**抜粋**

---*---

社労士一発合格なんて肩書を背負って人と会うものだから、なんだか背伸びしていて。

プライドだけがずぅっと高くて
でも仕事なんて出来やしないから
加えて背の高い丸椅子に座って、足もつかずプルプル足を震わせているような、
そんな2023年の春だった。

「きっとバレるに違いない、
いやもう、とっくにバレているのかもしれない」

ずっとそんな思考が脳を占めていた。
疲れていたのかもしれない、生活の変化が大きくて。
耐えられなかったのかもしれない、あの頃のいっぱいいっぱいで、体調の悪かった私の”しでかしたこと”が,
TSUNAMIのように押し寄せて、私を追い詰めていて。

ともかく、会っちゃえば
(あ、こいつ仕事もできないし、頭もよくないし、
なんか つまんない人間だなー)
ってバレちゃうっていうのが、ずっと頭にあって

そんな中でもなんで人と会う約束をとりつけてしまったんだろう的な予定が数件あって
私はとにかく顔色が悪かったと思う。

この頃の悩みのタネは仕事のこともあるし、子供のことも大きかった。
小学校に進学したのだが(うむ、なかなかスムーズにはいかないのだな!)

---*---

**記録データ**
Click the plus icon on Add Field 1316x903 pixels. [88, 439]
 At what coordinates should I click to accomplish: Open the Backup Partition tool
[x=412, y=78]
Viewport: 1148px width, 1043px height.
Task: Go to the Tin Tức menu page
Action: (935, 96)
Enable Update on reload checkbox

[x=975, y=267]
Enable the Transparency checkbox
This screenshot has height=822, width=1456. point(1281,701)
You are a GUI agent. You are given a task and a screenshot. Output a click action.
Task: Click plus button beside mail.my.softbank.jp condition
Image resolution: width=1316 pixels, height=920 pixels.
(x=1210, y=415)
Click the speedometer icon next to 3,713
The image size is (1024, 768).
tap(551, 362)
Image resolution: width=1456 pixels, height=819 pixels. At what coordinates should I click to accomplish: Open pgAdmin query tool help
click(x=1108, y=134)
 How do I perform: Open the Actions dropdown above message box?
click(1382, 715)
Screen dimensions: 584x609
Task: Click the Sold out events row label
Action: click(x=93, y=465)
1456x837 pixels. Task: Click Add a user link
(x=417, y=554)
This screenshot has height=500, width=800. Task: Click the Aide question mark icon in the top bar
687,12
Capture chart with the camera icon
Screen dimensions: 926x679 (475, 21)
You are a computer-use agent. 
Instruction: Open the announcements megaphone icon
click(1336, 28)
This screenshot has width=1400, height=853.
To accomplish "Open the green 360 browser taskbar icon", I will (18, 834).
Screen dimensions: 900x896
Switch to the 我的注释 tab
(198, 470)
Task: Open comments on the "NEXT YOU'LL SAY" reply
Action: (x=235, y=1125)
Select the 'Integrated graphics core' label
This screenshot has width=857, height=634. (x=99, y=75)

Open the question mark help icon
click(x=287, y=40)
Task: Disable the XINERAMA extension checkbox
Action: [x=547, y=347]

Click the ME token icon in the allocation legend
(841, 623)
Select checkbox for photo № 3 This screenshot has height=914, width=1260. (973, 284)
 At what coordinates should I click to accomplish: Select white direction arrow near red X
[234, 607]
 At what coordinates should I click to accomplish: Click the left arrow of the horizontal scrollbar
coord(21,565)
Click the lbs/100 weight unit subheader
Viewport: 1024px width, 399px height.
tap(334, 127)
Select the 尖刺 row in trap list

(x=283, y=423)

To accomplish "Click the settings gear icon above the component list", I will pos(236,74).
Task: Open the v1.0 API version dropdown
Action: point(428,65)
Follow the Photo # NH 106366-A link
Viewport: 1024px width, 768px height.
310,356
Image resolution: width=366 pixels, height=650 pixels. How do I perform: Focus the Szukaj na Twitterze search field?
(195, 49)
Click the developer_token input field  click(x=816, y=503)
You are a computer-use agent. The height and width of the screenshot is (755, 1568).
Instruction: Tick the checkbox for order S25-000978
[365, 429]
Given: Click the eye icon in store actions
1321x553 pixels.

---*---

**練習問題**
- A) 次の(i)〜(iii)が抜粋の内容と合っているかどうか、それぞれ「はい」か「いいえ」で答え、判断の決め手となる抜粋の語句をそのまま引用せよ。
(i) 筆者は社労士に一発で合格している。
(ii) 書かれているのは2022年の秋のことである。
(iii) 子供は中学校に進学した。
- B) 抜粋について、次の問いに答えよ。
(i) 筆者は自分が何に座っているようだと書いているか。
(ii) 筆者に押し寄せてくる様子は何にたとえられているか。
(iii) この頃の悩みのタネとして挙げられているのは何と何か。
- C) 抜粋の一文「この頃の悩みのタネは仕事のこともあるし、子供のことも大きかった。」を英語に訳せ。
一覧はこの作業には使わない。

**解答例**
- A)
(i) はい 「社労士一発合格なんて肩書を背負って」
(ii) いいえ 「そんな2023年の春だった。」
(iii) いいえ 「小学校に進学したのだが」

- B)
(i) 背の高い丸椅子
(ii) TSUNAMI
(iii) 仕事のことと子供のこと

- C) My worries at that time came partly from work, and my child was also a big source of them.